Suicide is one of the leading causes of death among young people. Borderline personality features have been identified as a risk factor for suicide-related behaviour among adolescents. Targeted brief interventions may facilitate early identification and intervention.

A single-group pre-post observational study design examined implementation of a brief crisis intervention (Gold Card SA) for adolescents aged 12–17 years-of-age, delivered in outpatient hospital and community mental health settings. The intervention offered up to three weekly psychologically focussed sessions to explore goals and values, provide psychoeducation and develop a collaborative care plan. A fourth session was offered to the adolescent’s nominated support person. We examined patient-reported outcome measures collected at the first and final appointment and service outcomes (e.g., acute mental-health service utilisation comparing the 6-months pre- and postintervention). We also considered our findings in light of early implication indicators such as acceptability, appropriateness, fidelity, penetration and sustainability.

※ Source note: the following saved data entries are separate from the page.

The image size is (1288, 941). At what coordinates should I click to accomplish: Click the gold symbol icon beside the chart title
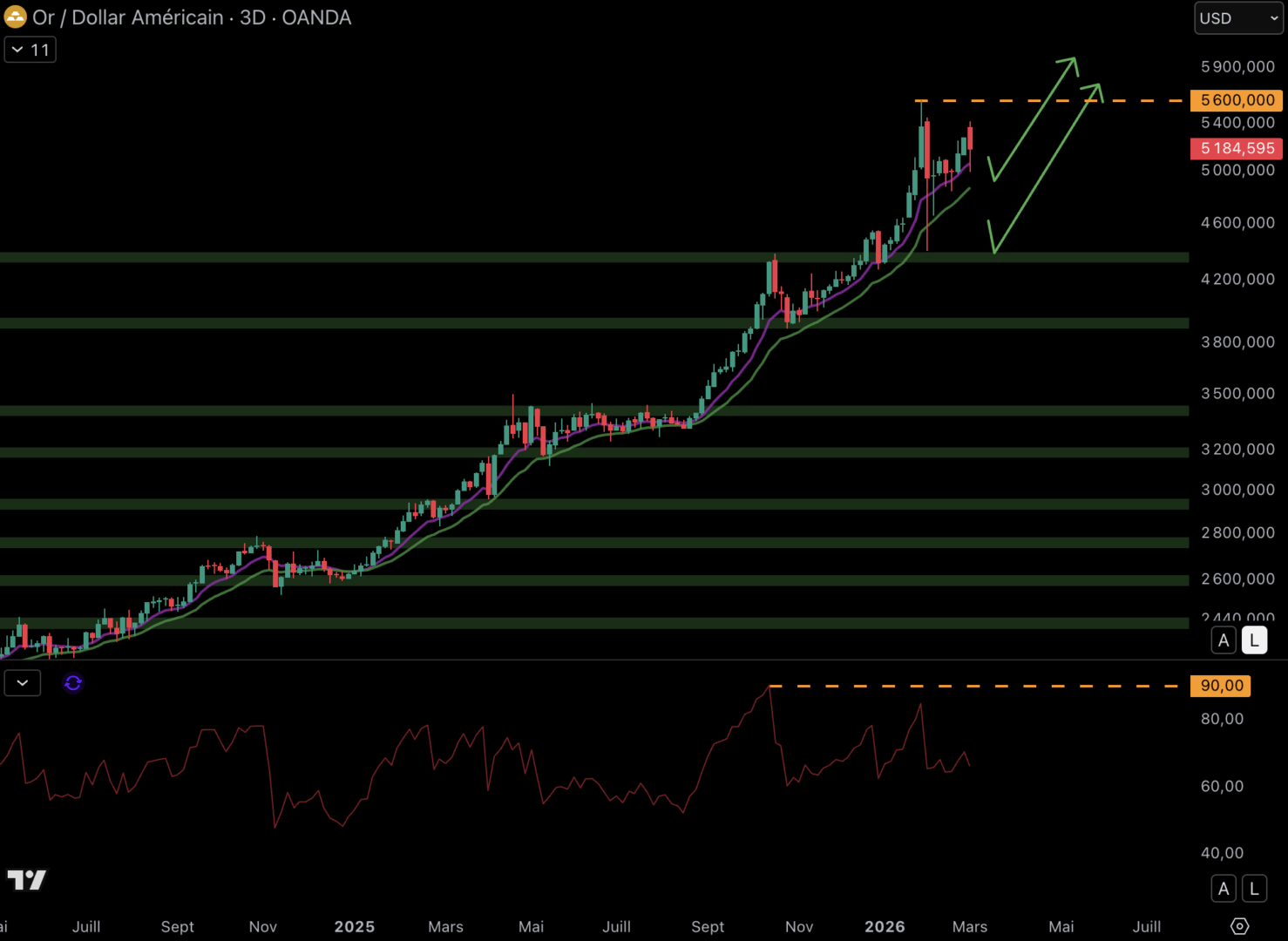[16, 17]
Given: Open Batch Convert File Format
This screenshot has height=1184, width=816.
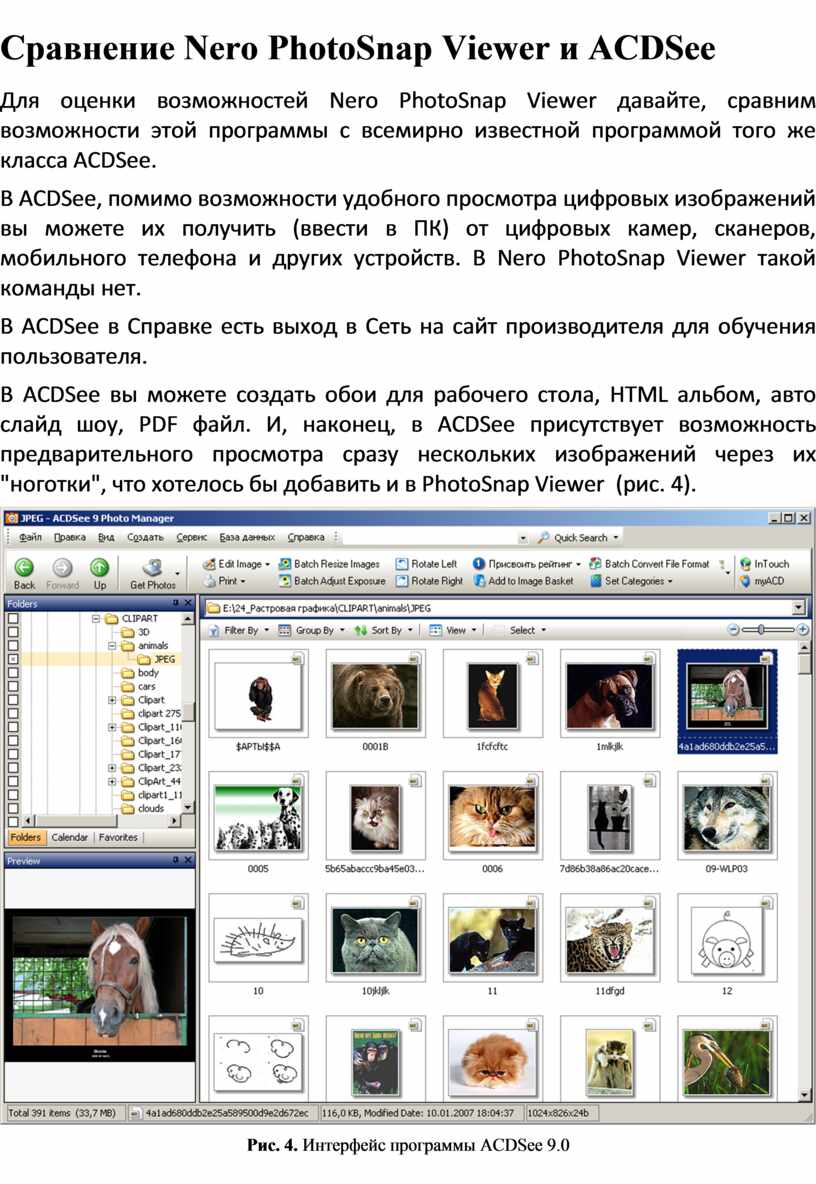Looking at the screenshot, I should tap(649, 564).
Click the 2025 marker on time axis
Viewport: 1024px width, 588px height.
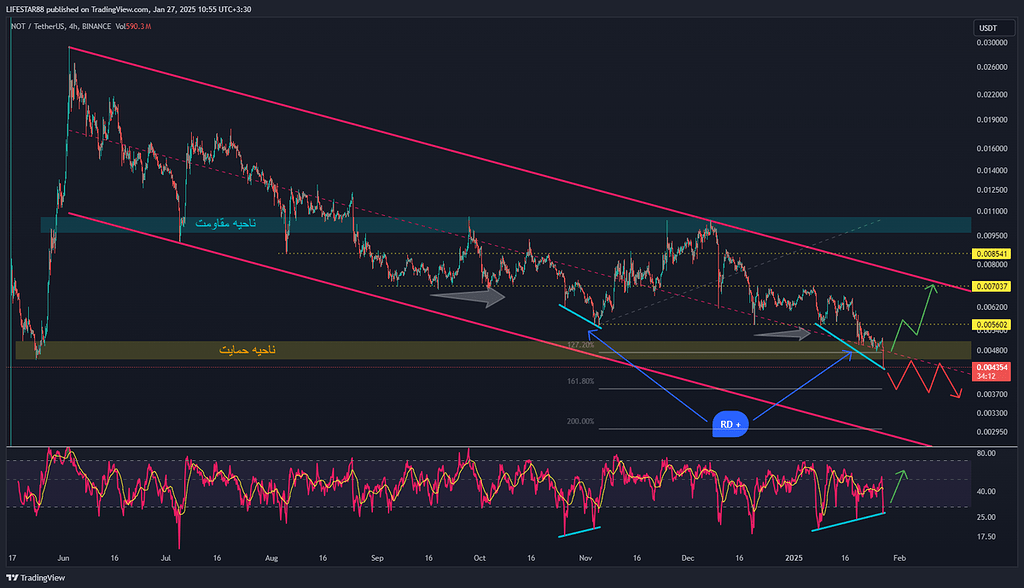tap(795, 556)
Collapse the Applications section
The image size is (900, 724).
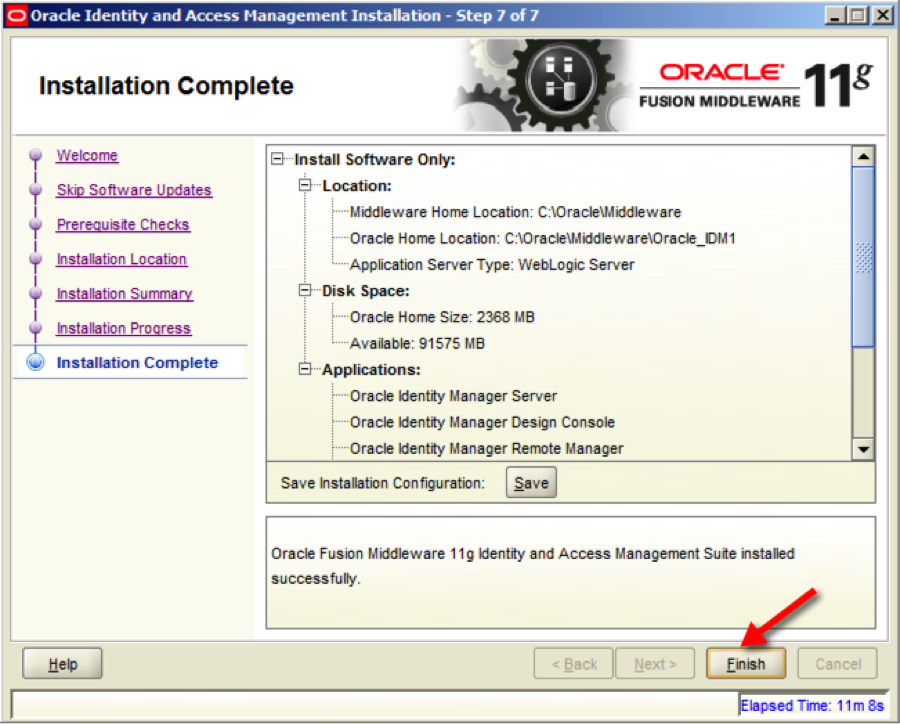click(307, 369)
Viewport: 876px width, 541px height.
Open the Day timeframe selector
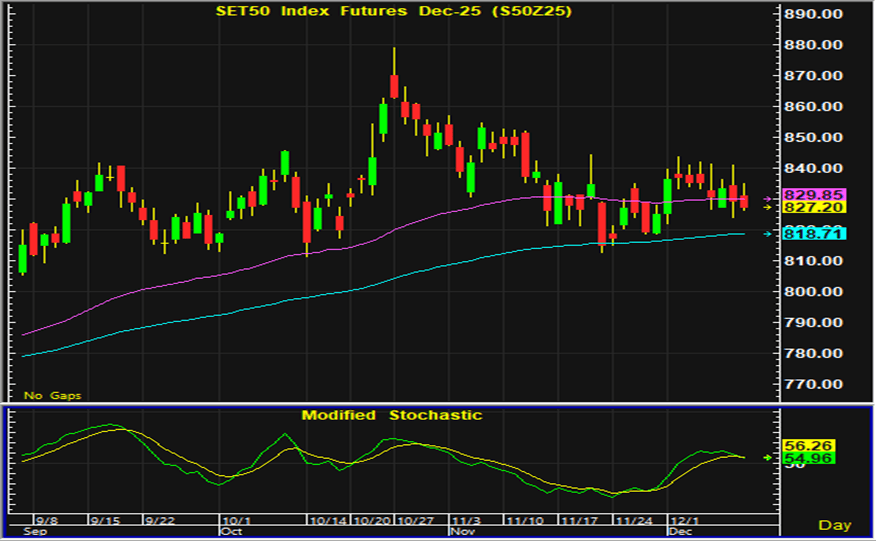click(x=834, y=525)
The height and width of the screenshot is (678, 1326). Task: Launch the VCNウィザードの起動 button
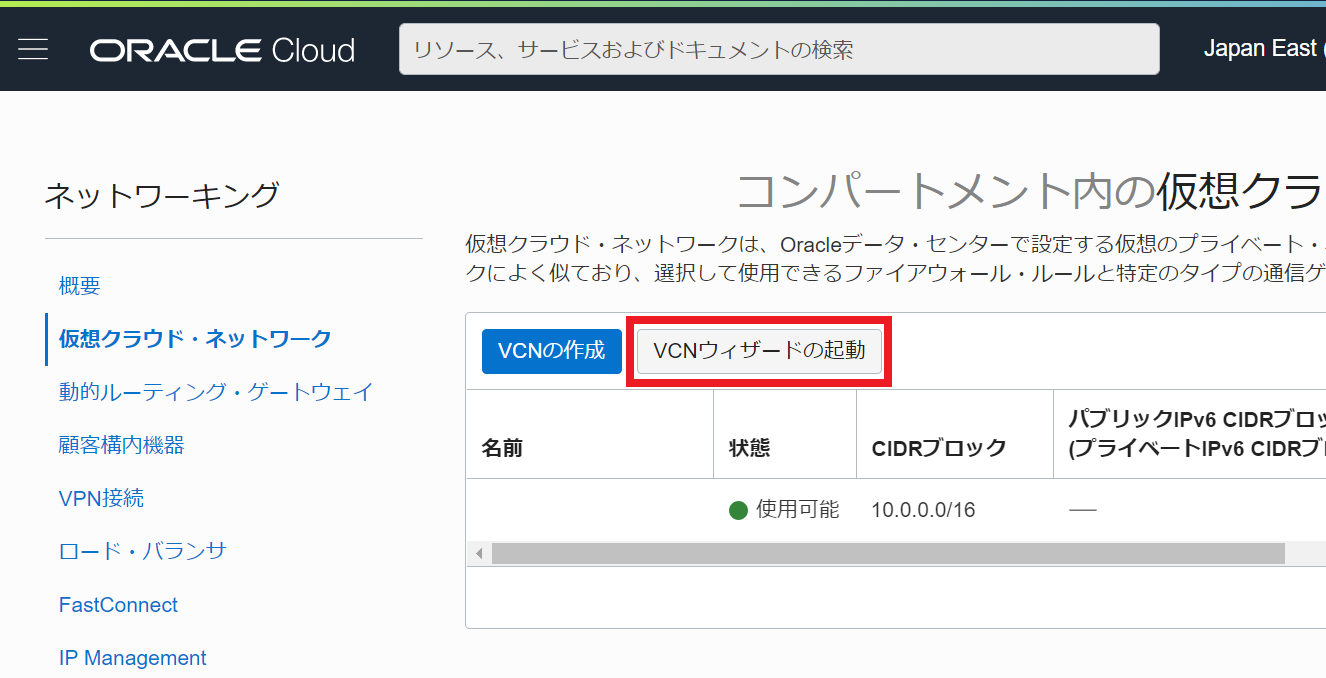click(759, 351)
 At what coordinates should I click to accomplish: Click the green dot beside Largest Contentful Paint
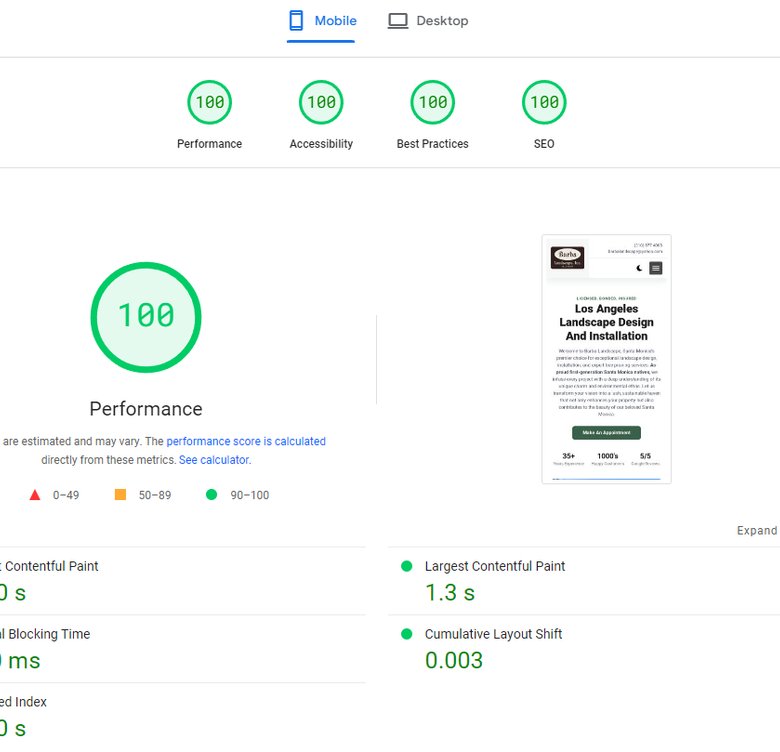[406, 566]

One-hundred and fifty-five adolescents consented for their outcomes to be evaluated (12–15-year-olds n = 46; 16–17-year-olds n = 109). Borderline features were high among adolescents attending their initial Gold Card SA appointment. The incidence of emergency department presentations in the 6-months postintervention was 90% lower relative to the 6-months beforehand (95% CI [0.05, 0.18]; p < .001). Adolescents who completed the intervention demonstrated a significant reduction in perceived burdensomeness (12–15 years, dav = 0.31, p = .001; 16–17 years old, dav = 0.51, p < .001) and psychosocial dysfunction (12–15 years, dav = 0.31, p = .006; 16–17 years old, dav = 0.31, p = .01). Adolescents aged 16–17 years also reported significant reduction in borderline symptom severity (dav = 0.89, p < .001) and the likelihood of engaging in deliberate self-harm (Exp (B) = 0.86, p = .03) pre- and postintervention.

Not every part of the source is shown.